Comunicare il cambiamento climatico è difficile perché si tratta di un tema caldo, non più solo scientifico, ma anche politico, economico e morale. Le politiche climatiche generano conflitti. Tra gli Stati e al loro interno. Tra diversi interessi, ideologie, istanze. L’umanità deve affrontare il cambiamento climatico oggi e dovrà fare i conti con i suoi effetti per lunghissimo tempo. La scienza lo ha scoperto. Ma decidere se e come affrontarlo è compito dei governi e della società nel suo insieme.

Su temi come il cambiamento climatico e la prevenzione della pandemie soltanto la scienza può fornire le conoscenze necessarie per affrontarli. Se possiamo ragionevolmente fidarci dei suoi risultati non è soltanto per i metodi che applica nelle diverse discipline, ma è anche per il processo collettivo attraverso cui vengono vagliate ipotesi, teorie, evidenze. Oggi gli scienziati discutono su molti aspetti del cambiamento climatico, lavorano per ridurre le incertezze e colmare i vuoti di conoscenze. Ma non ne mettono più in discussione la realtà, le cause e la gravità.
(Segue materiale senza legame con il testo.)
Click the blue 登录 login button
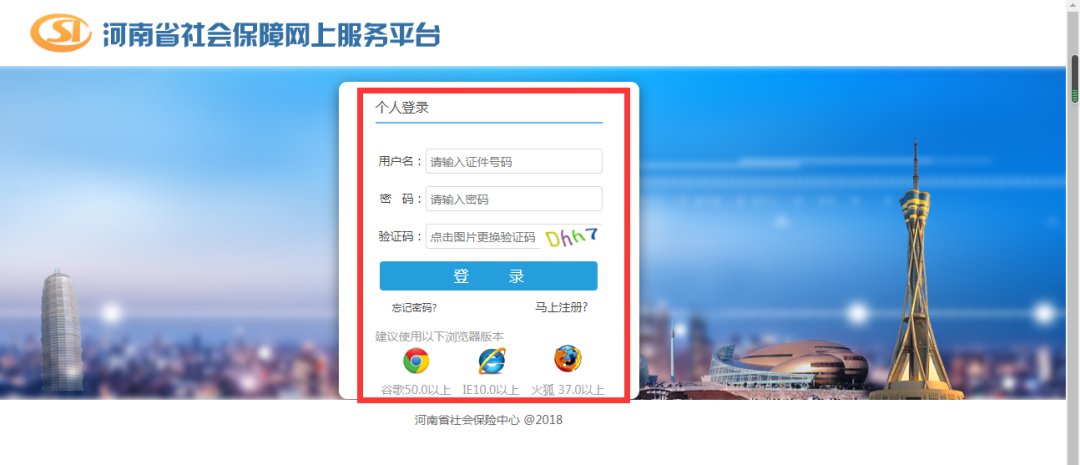 tap(488, 276)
La scienza climatica ha ormai alle spalle più di un secolo e mezzo di storia. Dai primi calcoli sulla relazione tra la concentrazione atmosferica di CO2 e la temperatura, realizzati alla fine del XIX secolo dal chimico Svante Arrhenius, si è giunti all’elaborazione di modelli del sistema climatico basati su una matematica che richiede la potenza di calcolo di supercomputer. Dalle prime intuizioni su antiche ere glaciali, ispirate dalla semplice osservazione delle rocce, si è riusciti ad elaborare metodi per ricostruire la storia del clima della Terra fino a centinaia di milioni di anni prima della comparsa degli esseri umani. Il rapporto dell’Intergovernmental Panel on Climate Change, che riporta lo stato dell’arte della scienza del cambiamento climatico, è il frutto del lavoro di centinaia di esperti e ha come riferimenti migliaia di pubblicazioni scientifiche.

“Perché fidarsi della scienza?” è una domanda razionale e legittima, se a suscitarla è l’onesta richiesta di risposte e la necessità di comprendere come la scienza funziona e quali sono i suoi limiti. Non lo è, se a muoverla è il tentativo di oscurare i fatti per difendere un’agenda ideologica.